Mayor Ledger stops at the top of the steps, looking out over the crowd. They stare back at him, some of them squinting at the shrillness of his Noise buzz, a buzz I realize is now starting to shout some real words, words of fear, pictures of fear, pictures of Mr. Collins giving him the bruised eye and the split lip, pictures of him agreeing to surrender and being locked in the tower.

“Kneel,” Mayor Prentiss says and tho he says it quietly, tho he says it away from the microphone, somehow I hear it clear as a bell chime in the middle of my head, and from the intake of breath in the crowd, I wonder if that’s how they heard it, too.

And before it looks like he even knows what he’s doing, Mayor Ledger is kneeling on the platform, looking surprised that he’s down there.

The whole town watches him do it.

Mayor Prentiss waits a moment.

And then he steps over to him.

And takes out a knife.

It’s a big, no-kidding, death of a thing, shining in the sun.

The Mayor holds it up high over his head.

He turns slowly, so everyone can see what’s about to happen.

So that everyone can see the knife.

My gut falls and for a second I think–

But it ain’t mine–

It ain’t–

And then someone calls, “Murderer!” from across the square.

A single voice, carrying above the silence.

It came from the women.

My heart jumps for a second–

But of course it can’t be her–

But at least there’s someone. At least there’s someone.

Mayor Prentiss walks calmly to the microphone. “Your victorious enemy addresses you,” he says, almost politely, as if the person who shouted was simply not understanding. “Your leaders are to be executed as the inevitable result of your defeat.”

He turns to look at Mayor Ledger, kneeling there on the platform. His face is trying to look calm but everyone can hear how badly he don’t wanna die, how childlike his wishes are sounding, how loud his newly uncured Noise is spilling out all over the place.

“And now you will learn,” Mayor Prentiss says, turning back to the crowd, “what kind of man your new President is. And what he will demand from you.”

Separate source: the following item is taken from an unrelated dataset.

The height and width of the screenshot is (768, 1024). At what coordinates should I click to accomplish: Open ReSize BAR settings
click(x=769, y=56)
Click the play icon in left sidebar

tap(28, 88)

Silence, still silence, save for Mayor Ledger’s mewling.

Mayor Prentiss walks over to him, knife glinting. Another murmur starts spreading thru the crowd as they finally get what they’re about to see. Mayor Prentiss steps behind Mayor Ledger and holds up the knife again. He stands there, watching the crowd watch him, watching their faces as they look and listen to their former Mayor try and fail to contain his Noise.

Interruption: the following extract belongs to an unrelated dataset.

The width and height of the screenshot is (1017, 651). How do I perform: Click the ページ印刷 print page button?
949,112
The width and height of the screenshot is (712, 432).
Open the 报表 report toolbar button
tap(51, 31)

“BEHOLD!” Mayor Prentiss shouts. “YOUR FUTURE!”

He turns the knife to a stabbing angle, as if to say again, behold–

The murmuring of the crowd rises–

Mayor Prentiss raises his arm–

A voice, a female one, maybe the same one, cries out, “No!”

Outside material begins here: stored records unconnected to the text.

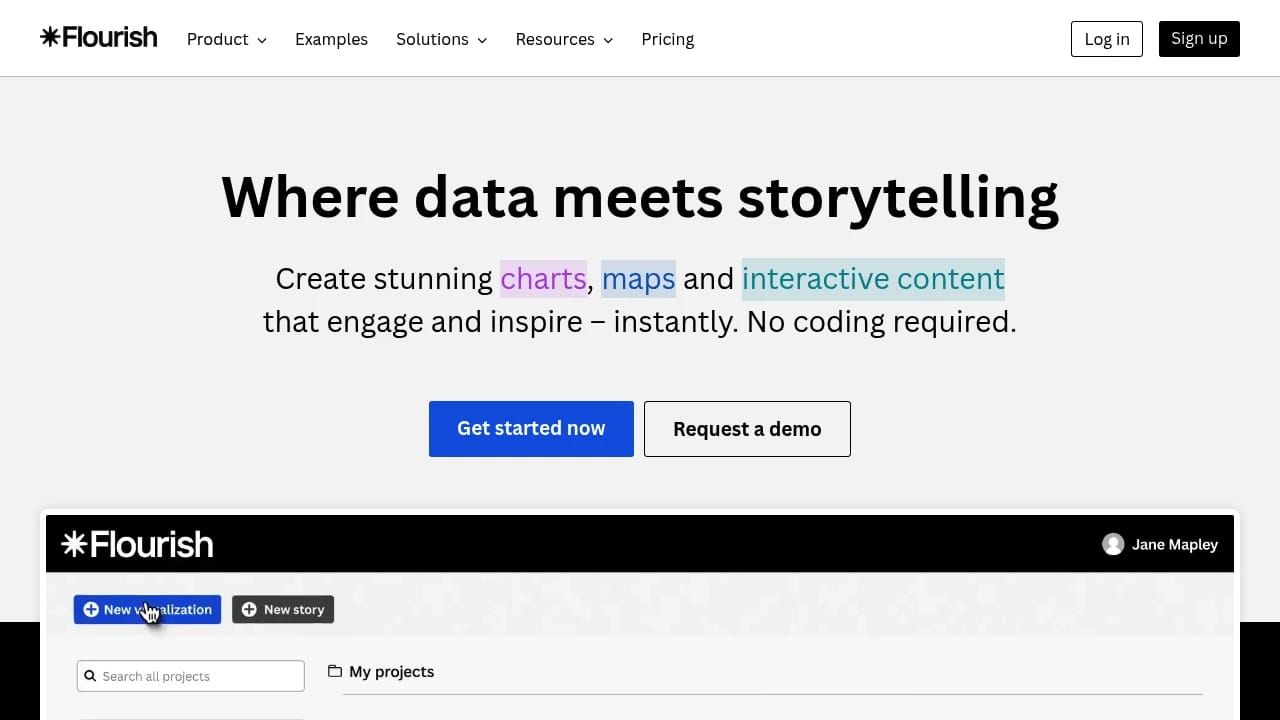
Task: Click the plus icon on New visualization
Action: pyautogui.click(x=91, y=609)
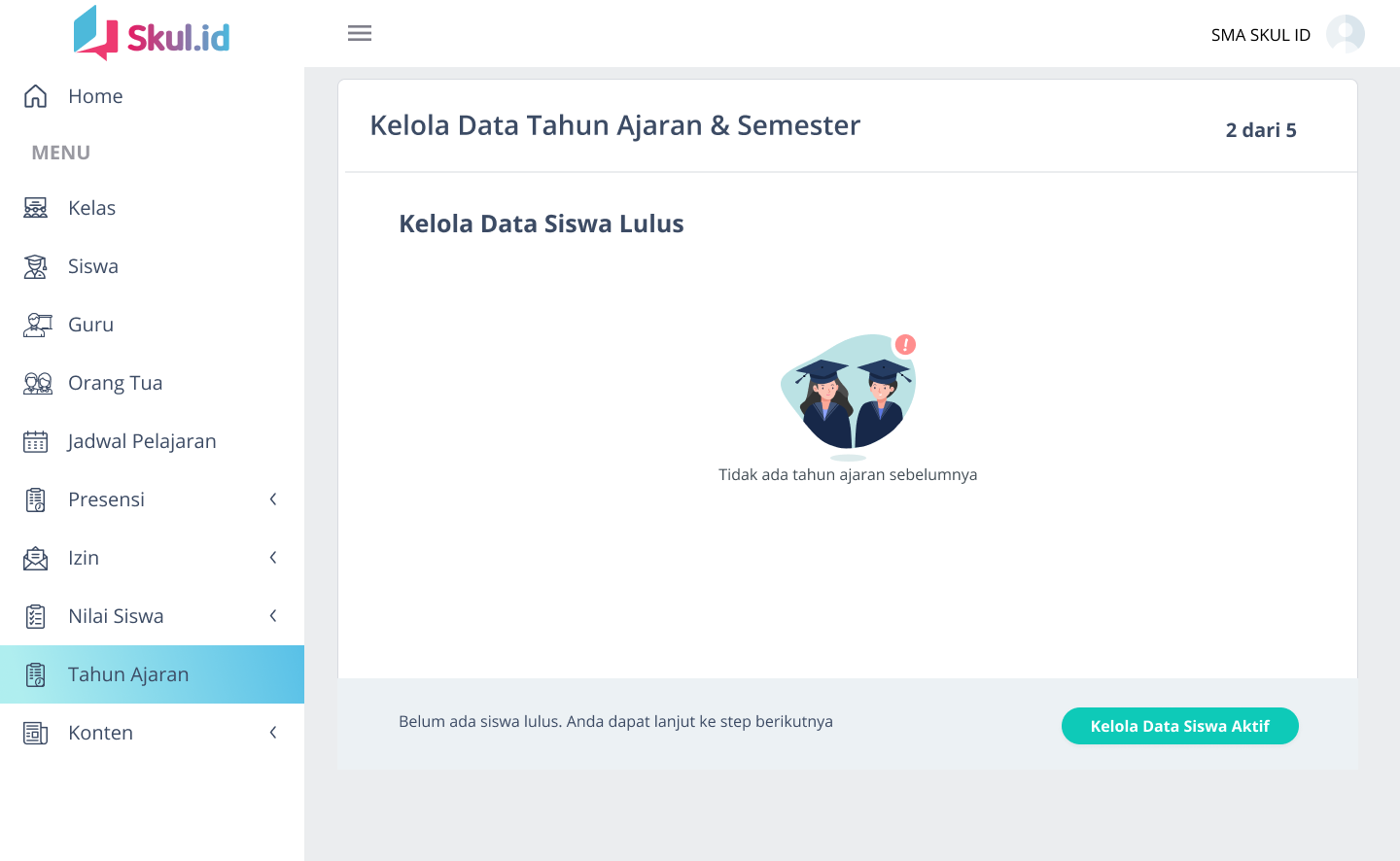Image resolution: width=1400 pixels, height=861 pixels.
Task: Click the Orang Tua parents icon
Action: pos(37,383)
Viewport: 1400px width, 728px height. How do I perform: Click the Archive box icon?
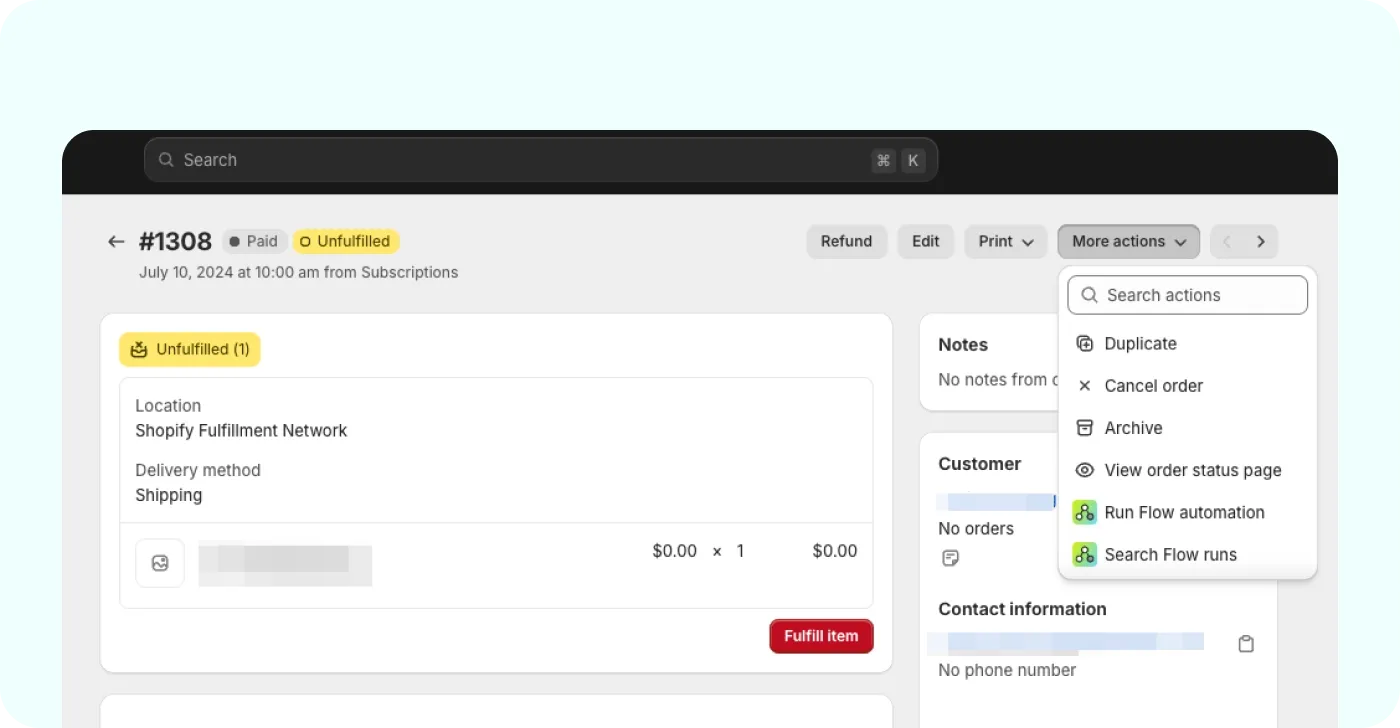(x=1084, y=427)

And then suddenly I realize I know exactly what’s gonna happen.

In the chair, in the room with the circle of coloured glass, he brought me to defeat, he brought me to the edge of death, he made me know that it would come–

And then he put a bandage on me.

And that’s when I did what he wanted.

The knife swishes thru the air and slices thru the binds on Mayor Ledger’s hands.

There’s a town-sized gasp, a planet-sized one.

Mayor Prentiss waits for a moment, then says once more, “Behold your future,” quietly, not even into the microphone.

But there it is again, right inside yer mind.

He puts the knife away in a belt behind his back and returns to the microphone.

And starts to put bandages on the crowd.

“I am not the man you think I am,” he says. “I am not a tyrant come to slaughter his enemies. I am not a madman come to destroy even that which would save himself. I am not–” he looks over at Mayor Ledger “– your executioner.”

The crowds, men and women, are so quiet now the square might as well be empty.

“The war is over,” the Mayor continues. “And a new peace will take its place.”

He points to the sky. People look up, like he might be conjuring something up there to fall on them.

“You may have heard a rumour,” he says. “That there are new settlers coming.”